Analyzed by a psychology professor, Daniel T. Willingham (who wrote "The Reading Mind: A Cognitive Approach to Understanding How the Mind Reads"), in the NYT:
Although writing lacks symbols for prosody [the pitch, tempo and stress of spoken words], experienced readers infer it as they go.... But the inferences can go wrong, and hearing the audio version — and therefore the correct prosody — can aid comprehension....
That assumes a good narrator. I listen to many audiobooks, and I've found mistakes in prosody. When someone else is imposing their understanding of the meaning of the words, you have the added task — if you bother to do it — of judging whether the reader is getting the right meaning.
It sounds as if comprehension should be easier when listening than reading, but that’s not always true... Although students spent equivalent time with each format, on a written quiz two days later the readers scored 81 percent and the listeners 59 percent.... When we focus, we slow down. We reread the hard bits. We stop and think....
You can pause an audiobook (and rewind and relisten). If the material is difficult, you really should. I usually get the Kindle version of a book and add the audio version, and I listen to the audio while walking but I often then go to the text to find parts I want to experience in the visual form and to think about more (or blog about!). With an audiobook, you might treat it more like music and relisten. If the reader's performance is excellent, it can become like a favorite song. I have some audiobooks I've listened to a hundred times.
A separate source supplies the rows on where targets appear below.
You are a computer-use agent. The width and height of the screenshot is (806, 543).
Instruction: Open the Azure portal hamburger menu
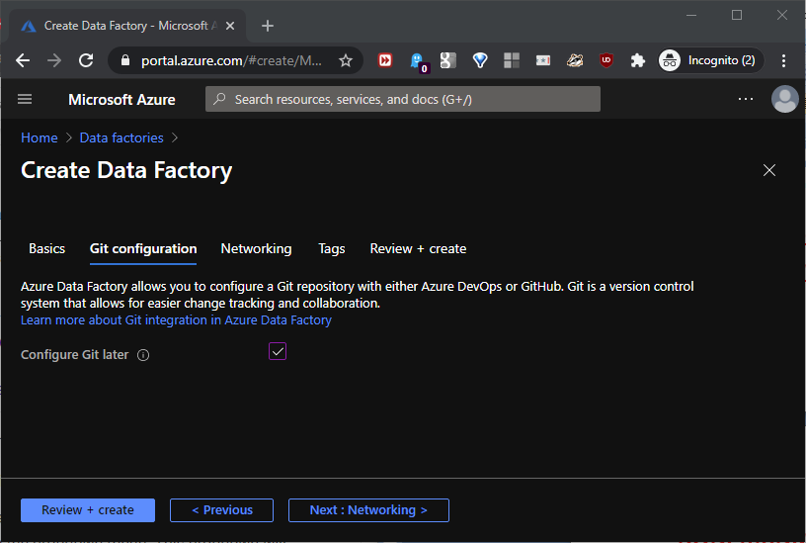[x=26, y=99]
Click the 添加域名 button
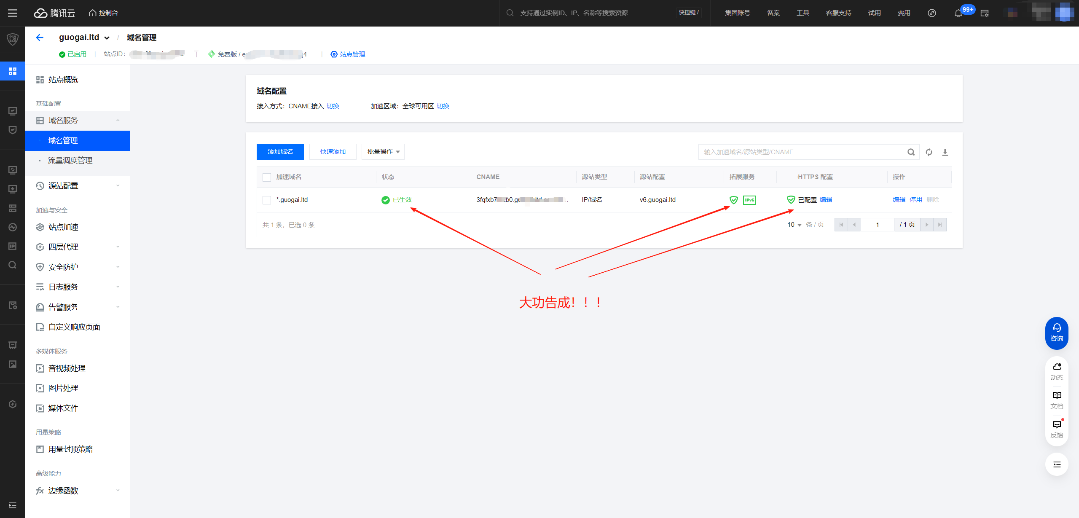This screenshot has width=1079, height=518. [280, 152]
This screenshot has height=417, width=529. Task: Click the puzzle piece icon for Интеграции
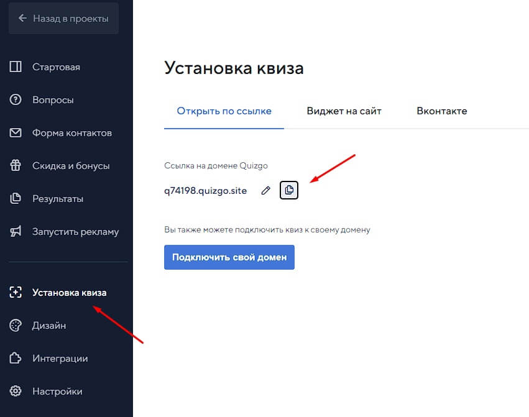point(16,359)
So although one core process of comprehension serves both listening and reading, difficult texts demand additional mental strategies. Print makes those strategies easier to use. Consistent with that interpretation, researchers find that people’s listening and reading abilities are more similar for simple narratives than for expository prose. Stories tend to be more predictable and employ familiar ideas, and expository essays more likely include unfamiliar content and require more strategic reading.

This conclusion — equivalence for easy texts and an advantage to print for hard ones — is open to changes in the future. As audiobooks become more common, listeners will gain experience in comprehending them and may improve, and publishers may develop ways of signaling organization auditorily....
The article begins and ends with a focuses on something that I think is a silly concern: Whether it's "cheating" to listen to an audiobook.